Data breaches are not uncommon in the modern day. From small-scale breaches affecting relatively unknown organizations to big data breaches that make news worldwide, the world is now accustomed to the phenomenon. Contrary to what most people might think, data breaches are not always a result of advanced hacking techniques. Sometimes, the laxity of organizations ends up leaving their data in compromised states. Data breaches have resulted in the loss of personal information, organizational reputation and huge sums of money. Let us look at some of the biggest data breaches of all time.
The 2017 Equifax is probably one of the most famous breaches in recent times. This breach occurred in May 2017 resulting in the exposure of the data over a hundred million accounts. The breach was not immediately reported by the company and the September 7 announcement was several months after the event had occurred. According to sources, negligence in implementing a patch to the Apache software was the cause of the breach. Even though only hundreds of thousands of account information was stolen, the breach was itself was colossal.
It is not often that stores are attacked. In fact, most people expect breaches to occur in banks and other institutions that store valuable financial data. In a modern day where cards are used everywhere though, it is not uncommon to hear of any kind of business being attacked. The target data breach targeted customer information entered at the POS systems. This breach affected over 70 million customers.

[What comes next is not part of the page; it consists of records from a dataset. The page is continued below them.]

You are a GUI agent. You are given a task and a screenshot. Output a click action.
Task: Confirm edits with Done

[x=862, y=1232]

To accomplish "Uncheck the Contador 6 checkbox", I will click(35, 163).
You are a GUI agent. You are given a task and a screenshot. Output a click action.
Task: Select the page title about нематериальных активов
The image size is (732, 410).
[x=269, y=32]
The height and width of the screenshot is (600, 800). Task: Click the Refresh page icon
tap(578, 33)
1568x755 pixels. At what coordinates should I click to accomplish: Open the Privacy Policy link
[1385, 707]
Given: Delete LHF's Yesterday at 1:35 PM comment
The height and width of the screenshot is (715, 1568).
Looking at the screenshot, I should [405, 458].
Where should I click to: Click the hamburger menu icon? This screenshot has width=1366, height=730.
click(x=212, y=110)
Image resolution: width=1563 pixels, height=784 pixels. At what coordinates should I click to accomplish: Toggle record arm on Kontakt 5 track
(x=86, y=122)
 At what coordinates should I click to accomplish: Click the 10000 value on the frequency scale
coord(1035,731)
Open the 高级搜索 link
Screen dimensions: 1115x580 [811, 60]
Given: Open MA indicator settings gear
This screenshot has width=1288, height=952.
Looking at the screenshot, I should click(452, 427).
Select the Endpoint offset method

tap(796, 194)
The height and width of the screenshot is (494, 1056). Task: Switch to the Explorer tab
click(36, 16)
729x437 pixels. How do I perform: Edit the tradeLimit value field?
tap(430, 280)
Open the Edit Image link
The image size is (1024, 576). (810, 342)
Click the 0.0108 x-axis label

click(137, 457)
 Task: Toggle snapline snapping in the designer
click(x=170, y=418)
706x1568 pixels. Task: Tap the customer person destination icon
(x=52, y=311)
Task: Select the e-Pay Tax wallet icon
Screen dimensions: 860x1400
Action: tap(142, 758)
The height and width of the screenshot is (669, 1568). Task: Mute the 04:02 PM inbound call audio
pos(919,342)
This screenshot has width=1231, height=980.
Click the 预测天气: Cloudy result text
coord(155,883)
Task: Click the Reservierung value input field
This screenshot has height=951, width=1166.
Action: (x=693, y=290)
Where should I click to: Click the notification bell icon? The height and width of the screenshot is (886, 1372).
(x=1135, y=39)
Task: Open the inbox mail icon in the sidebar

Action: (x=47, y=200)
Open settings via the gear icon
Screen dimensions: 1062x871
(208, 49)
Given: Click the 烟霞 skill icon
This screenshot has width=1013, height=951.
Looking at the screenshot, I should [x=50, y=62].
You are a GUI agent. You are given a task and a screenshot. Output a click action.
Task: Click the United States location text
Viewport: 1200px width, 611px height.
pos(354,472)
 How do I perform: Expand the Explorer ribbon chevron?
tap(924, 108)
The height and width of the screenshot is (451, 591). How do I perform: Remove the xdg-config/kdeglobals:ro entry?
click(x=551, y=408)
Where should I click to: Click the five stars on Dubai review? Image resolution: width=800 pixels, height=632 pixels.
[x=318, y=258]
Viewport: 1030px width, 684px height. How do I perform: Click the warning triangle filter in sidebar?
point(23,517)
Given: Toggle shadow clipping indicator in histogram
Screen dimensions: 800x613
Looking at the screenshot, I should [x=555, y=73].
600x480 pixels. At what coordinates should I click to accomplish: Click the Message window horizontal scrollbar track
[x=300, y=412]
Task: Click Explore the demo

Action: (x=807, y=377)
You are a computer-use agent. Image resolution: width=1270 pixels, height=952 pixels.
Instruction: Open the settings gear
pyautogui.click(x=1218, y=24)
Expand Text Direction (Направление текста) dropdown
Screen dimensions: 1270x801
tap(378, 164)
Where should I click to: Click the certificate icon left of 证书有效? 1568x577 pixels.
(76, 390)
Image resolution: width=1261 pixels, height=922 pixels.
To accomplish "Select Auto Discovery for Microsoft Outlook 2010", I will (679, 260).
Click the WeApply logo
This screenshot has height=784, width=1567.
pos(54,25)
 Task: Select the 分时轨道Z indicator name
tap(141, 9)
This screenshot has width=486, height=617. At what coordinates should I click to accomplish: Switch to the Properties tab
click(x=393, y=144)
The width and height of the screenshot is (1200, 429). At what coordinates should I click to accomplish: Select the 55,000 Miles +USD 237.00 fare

The Sony Pictures data breach became famous because of the nature of the attack itself. Phishing attacks are very common today and they are listed as among the most common cybersecurity risks. According to reports, the level of phishing had risen to about 83% by 2018. The Sony breach was one of the infamous attacks where employees were scammed off their information through social engineering techniques. The Sony attack led to the loss of 100 terabytes of data and unprecedented damages.
There is probably no breach that has been as significant over the decade as the Yahoo attack. This attack led to the compromise of all Yahoo accounts. Attackers were able to access the data of 3 billion customers in an attack that the company did not have any clue about. For over 4 years, the company did not come out to report the attack nor indicate whether they had received information about the breach. It is only in 2017 that Yahoo fully acknowledged the scale of the attack.
JP Morgan Chase is a renowned financial institution. Being a huge company, this organization is always a target. In 2014, a successful attack occurred at the company and the data of over 80 million accounts were compromised. The details that were accessible by hackers included phone numbers, emails, and names. The attack instantly became one of the biggest to occur to a financial institution. Attackers used the information they had collected to carry out different scams over time. It was revealed over $100 million was lost as a result of the scams and that 4 men were indicted for the attack.
eBay is among the biggest e-commerce platforms in the world. In 2014, the company sent messages to customers prompting them to change their login credentials due to a data breach. The said data breach came as a result of exposure of information by employees in the company. The information that was lost included personal login details. Even though the information lost was sensitive, it was not enough to allow attackers to steal user payment details. Over 145 million users were affected by this breach.
Uber is another company that experienced a major data breach but failed to reveal information about the breach to the public. This transportation network company had information of over 57 million drivers and customers leaked to hackers. The 2016 data breach resulted in Uber losing $100,000 to hackers as a ransom for their cooperation. The details of the data breach did not go public for over a year. In 2017, the details of the breach were made public to the huge dismay of Uber customers. The data breach occurred as a result of the successful hacking of a GitHub account used by Uber engineers.